It recently came to this blogger’s attention that the United States Customs and Border Protection Service (USCBP) is apparently poised to begin issuing new identification cards to participants in the Global Entry Program. In order to provide further insight into these developments it is necessary to quote directly from the official website of USCBP, CBP.gov:

Washington – U.S. Customs and Border Protection (CBP) today announced that Global Entry members will now be issued a Global Entry version of the SENTRI card which allows expedited entry into the U.S. from Canada and Mexico using the NEXUS, SENTRI and Ready Lanes at land ports of entry. The new card operates as a SENTRI card for Global Entry members.

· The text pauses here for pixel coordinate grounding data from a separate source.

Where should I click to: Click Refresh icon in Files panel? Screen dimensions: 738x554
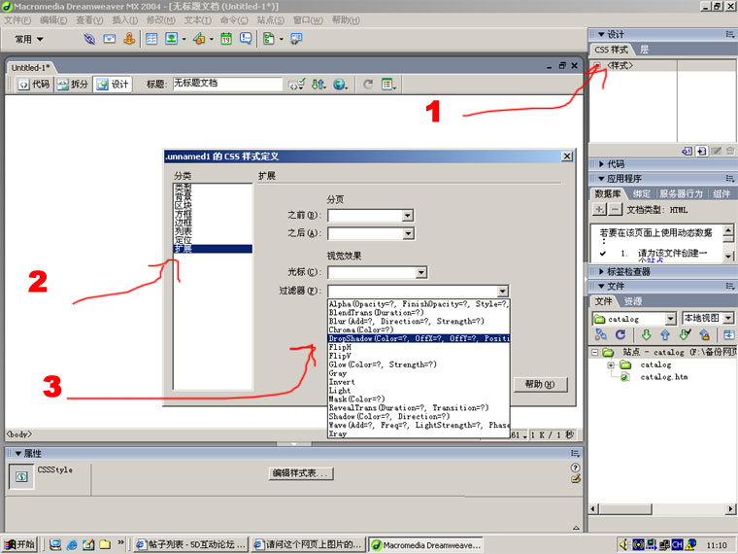(620, 335)
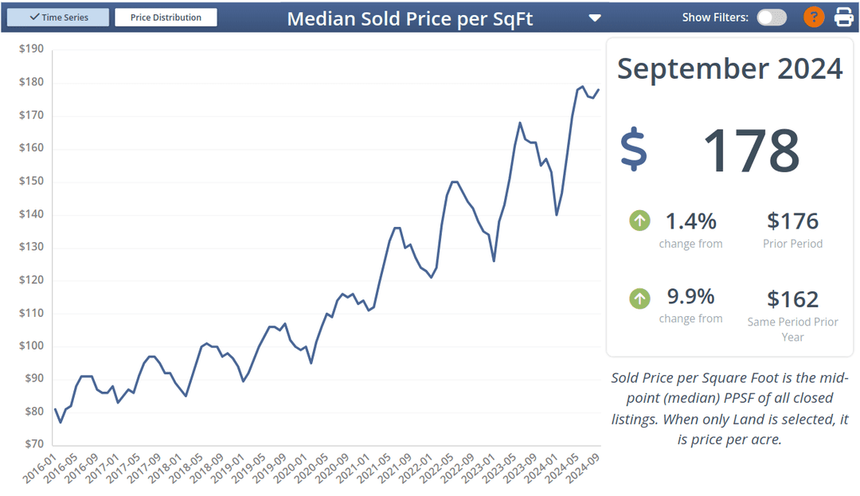Toggle the Show Filters switch

(771, 16)
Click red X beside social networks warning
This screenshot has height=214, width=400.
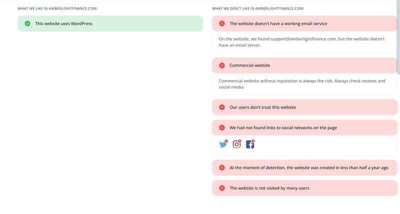[x=222, y=128]
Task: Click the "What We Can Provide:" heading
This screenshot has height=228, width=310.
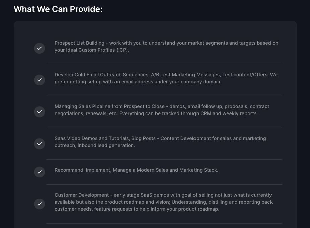Action: point(58,9)
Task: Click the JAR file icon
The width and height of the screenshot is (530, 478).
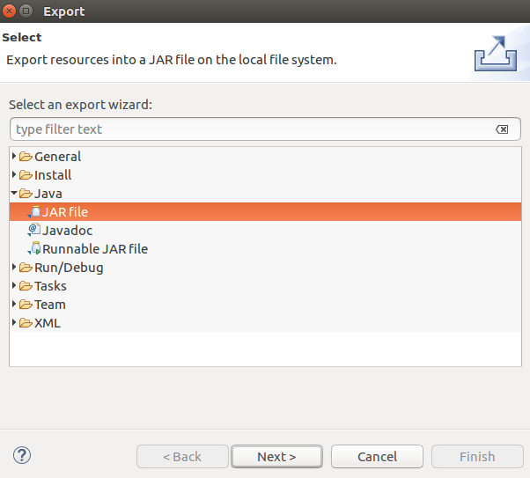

The Global Entry card is a Western Hemisphere Travel Initiative (WHTI)-compliant, radio frequency identification (RFID) technology-enabled document that may be used by U.S. citizens when entering the U.S. through a land or sea port of entry from Canada, Mexico or the Caribbean…

Readers are strongly encouraged to click upon the aforementioned hyperlinks noted above to read this information in detail.

Frequent readers may recall that the Global Entry Program was purportedly created in an effort to streamline the process of entering the United States for American Citizens. How the creation of new identity cards will facilitate this program remains to be seen, but hopefully such developments will be beneficial for all concerned.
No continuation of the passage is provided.